You will learn about: submitting code and temperature conversion.

We'll get you familiar with how submitting code to Project Lovelace works by converting some temperatures. Scientists like to use Celsius instead of Fahrenheit but sometimes you're given a temperature in Fahrenheit and you have to convert it to Celsius. It's pretty easy: subtract 32 then multiply by 5/9 or if you like equations $$C = \frac{5}{9} (F - 32)$$ In the code editor below try to write a function fahrenheit_to_celsius(F) that converts Fahrenheit to Celsius and we'll test your code when you submit it to make sure you got it right.

Input: The temperature in Fahrenheit (°F).

Output: The temperature in Celsius (°C).

Example 1

Input Fahrenheit temperature: 77.9 Output Celsius temperature: 25.5

Example 2

Input Fahrenheit temperature: 32 Output Celsius temperature: 0

 Difficulty  Timesink 60 s 250 MiB fahrenheit_to_celsius(F)
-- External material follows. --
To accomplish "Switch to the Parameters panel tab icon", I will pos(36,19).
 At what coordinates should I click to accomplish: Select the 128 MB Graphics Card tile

Write a function that accepts the input as function parameters and returns the correct output. Make sure to read the description above to produce the correct output in the correct format and use the correct function signature so we can run your code. A good first step is to try reproducing the example(s). Your code must not take longer than the maximum runtime to run and must not use more memory than the allowed limit.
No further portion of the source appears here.